METHODS FOR MEASURED ENDPOINTS:
- Corneal swelling was determined from corneal thickness measurements made with an optical pachymeter on a slit-lamp microscope. It was expressed as a percentage and was calculated from corneal thickness measurements according to the following from TG. The mean percentage of corneal swelling for all test eyes was calculated for all observation time points. Based on the highest mean score for corneal swelling, as observed at any time point, an overall
category score was then given for each test item.

- Corneal opacity was calculated by using the area of the cornea that was most densely opacified for scoring. The mean corneal opacity value for all test eyes was calculated for all observation time points. Based on the highest mean score for corneal opacity, as observed at any time point, an overall category score was then given for each test or control item.
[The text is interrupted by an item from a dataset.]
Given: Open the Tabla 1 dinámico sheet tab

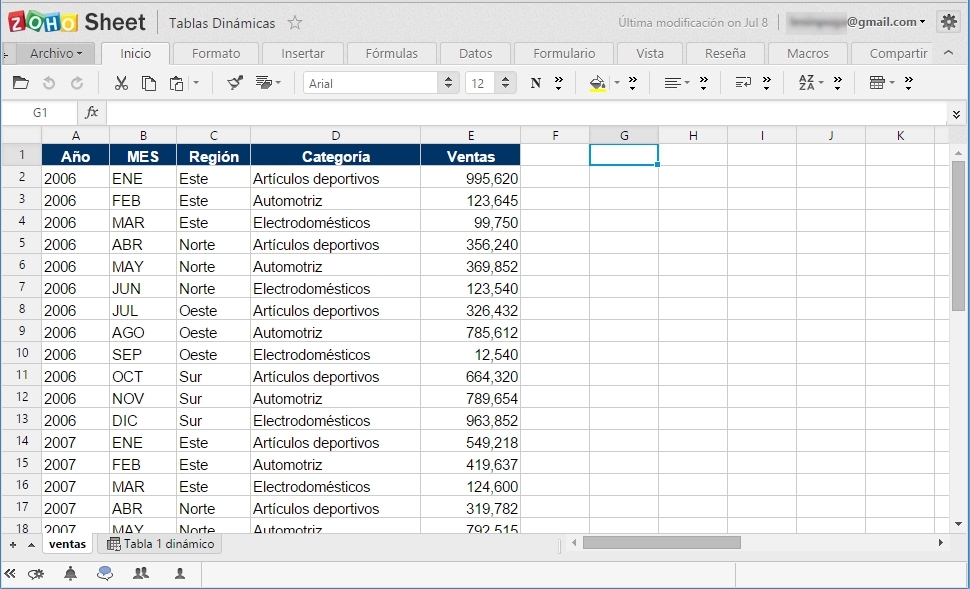Looking at the screenshot, I should 160,544.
The mean fluorescein retention value for all test eyes was calculated for the 30-minute observation time point only, which was used for the overall category score given for each test or control item.

Morphological effects include “pitting” of corneal epithelial cells, “loosening” of epithelium, “roughening” of the corneal surface and “sticking” of the test item to the cornea. These findings can vary in severity and may occur simultaneously. The classification of these findings is subjective according to the interpretation of the investigator.

SCORING SYSTEM: according to TG OECD 438 (2013).

DECISION CRITERIA: according to TG OECD 438 (2013) .
Irritation parameter:
cornea opacity score
Remarks:
max score
Value:
0.7
Negative controls validity:
valid
Positive controls validity:
valid
Remarks on result:
other: Result: ICE class II
Irritation parameter:
fluorescein retention score
Remarks:
mean score at 30 min
Value:
2.7
Negative controls validity:
valid
Positive controls validity:
valid
Remarks on result:
other: Result: ICE class IV
Irritation parameter:
percent corneal swelling
Remarks:
max score
Value:
7
Negative controls validity:
valid
Positive controls validity:
valid
Remarks on result:
other: Result ICE: class II
Other effects / acceptance of results:
OTHER EFFECTS:
- Visible damage on test system: no morphological effects were noted.

DEMONSTRATION OF TECHNICAL PROFICIENCY:

ACCEPTANCE OF RESULTS:
- Acceptance criteria met for negative control: yes
- Acceptance criteria met for positive control: yes
- Range of historical values if different from the ones specified in the test guideline: no
Interpretation of results:
study cannot be used for classification
Conclusions:
Based on OECD 438 (2013), GLP study, the results obtained under these experimental conditions lead to the category “no prediction can be made”, as defined by OECD guideline (2013).

Refer to endpoint summary for final conclusion.
Endpoint conclusion
Endpoint conclusion:
adverse effect observed (irritating)

Additional information

Justification for classification or non-classification

Two studies on endpoint eye irritation have been provided in IUCLID dossier:

- OECD 438, GLP study, Klimisch 1 whith the conclusion :"no prediction can be made";

- OECD 492, GLP study, Klimisch 1 with the conclusion : "a classification in Category 2 or Category 1 according to GHS and CLP regulation is supported".

Otherwise , according to the Guidance on Information Requirements and Chemical Safety Assessment, Chapter R.7a : Endpoint specific guidance (Version 6.0, July 2017), in case, inconsistent in vitro results for serious eye damage/ eye irritation are obtained, the Weight of Evidence including skin irritation (Category 2) may support the classification for eye irritation (Category 2), as a precautionary principle (Section R.7.2.11.2. Testing and assessment strategy for serious eye damage/ eye irritation.

A skin irritation study (OECD 439, GLP study, klimisch 1) has been provided in IUCLID dossier and indicated a non-classification for this endpoint. Therefore, according to paragraph above, a classification for eye irritation, Category 2; H319 in GHS and CLP Regulation is warranted for a conservative approach.